### TASK INSTRUCTIONS
Output the lines from the one containing "You are a GUI" through the end of the records as a JSON list of strings, one per line, skipping blank lines. Leave the pictures out.

-- THE INPUT follows --

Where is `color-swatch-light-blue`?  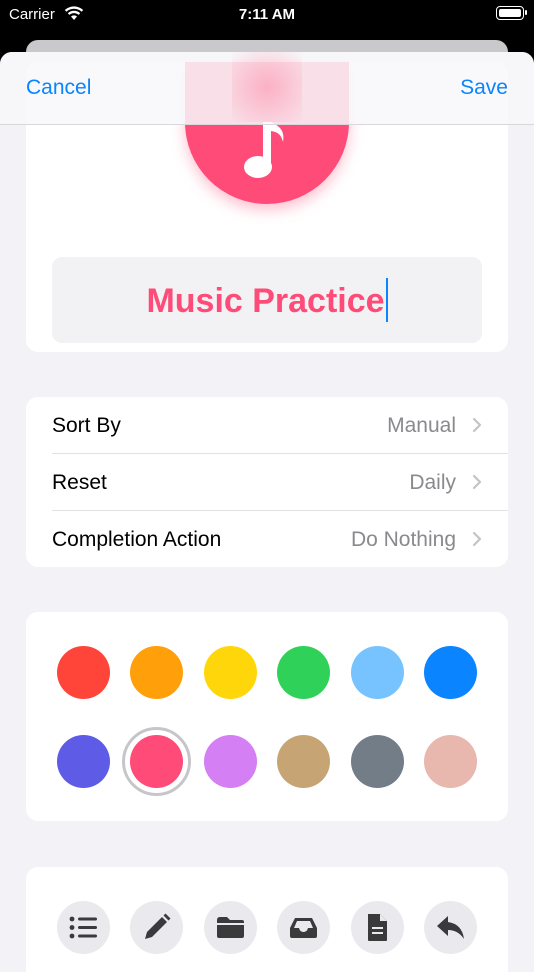 color-swatch-light-blue is located at coordinates (378, 672).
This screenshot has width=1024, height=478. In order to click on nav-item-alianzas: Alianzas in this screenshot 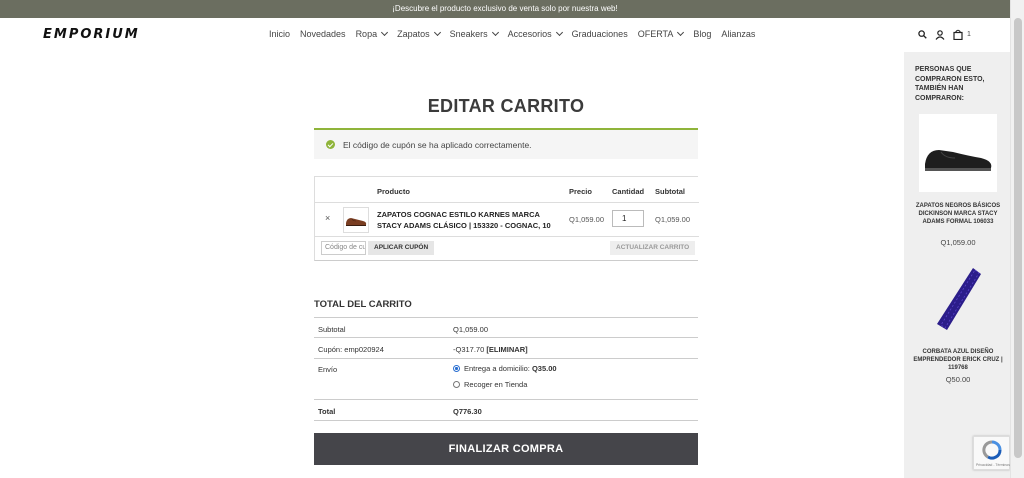, I will do `click(738, 34)`.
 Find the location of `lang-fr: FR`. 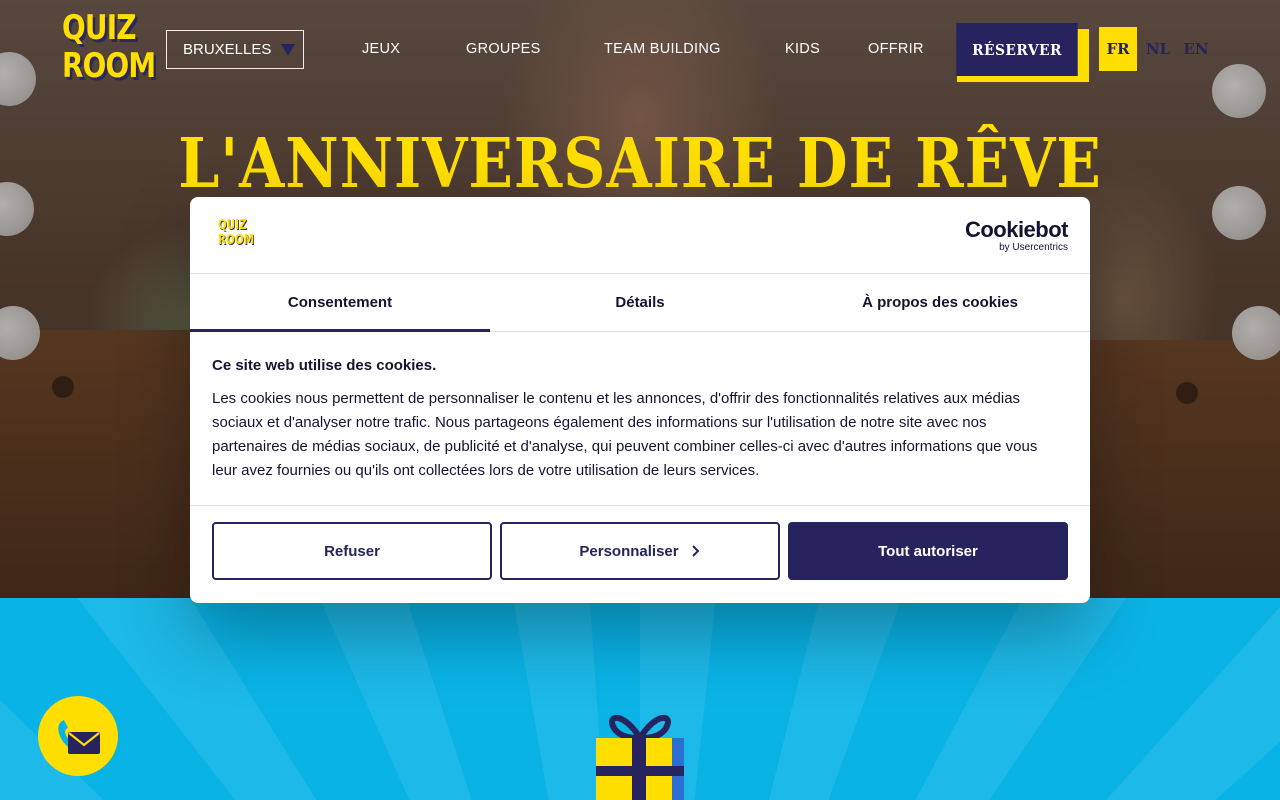

lang-fr: FR is located at coordinates (1118, 49).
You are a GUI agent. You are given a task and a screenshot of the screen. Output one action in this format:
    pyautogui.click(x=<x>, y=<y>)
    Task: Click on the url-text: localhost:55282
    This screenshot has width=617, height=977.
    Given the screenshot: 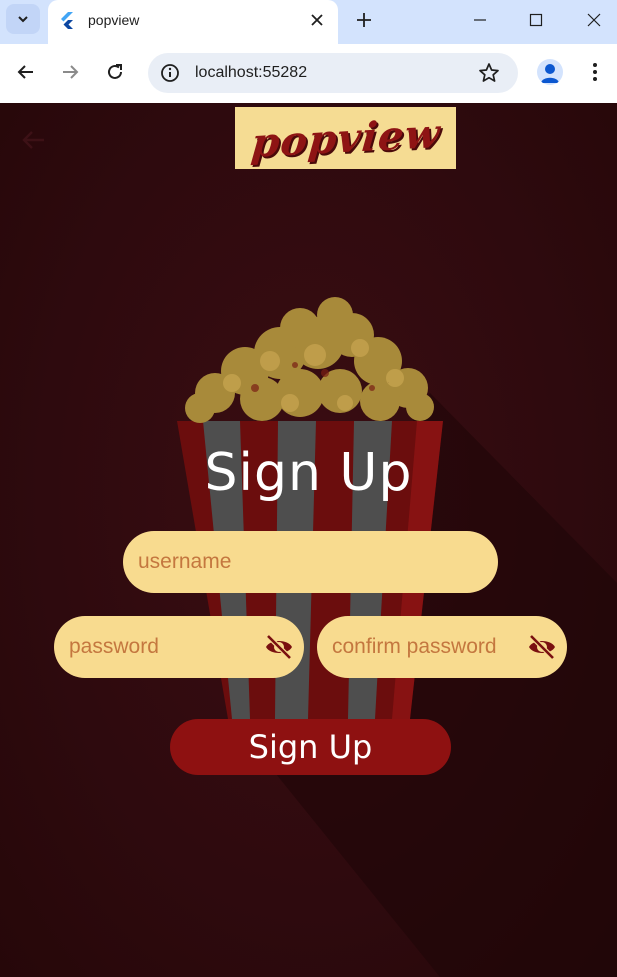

-- THE INPUT concluded --

### TASK RESPONSE
[
  "You are a GUI agent. You are given a task and a screenshot of the screen. Output one action in this format:",
  "    pyautogui.click(x=<x>, y=<y>)",
  "    Task: Click on the url-text: localhost:55282",
  "    This screenshot has width=617, height=977.",
  "    Given the screenshot: "
]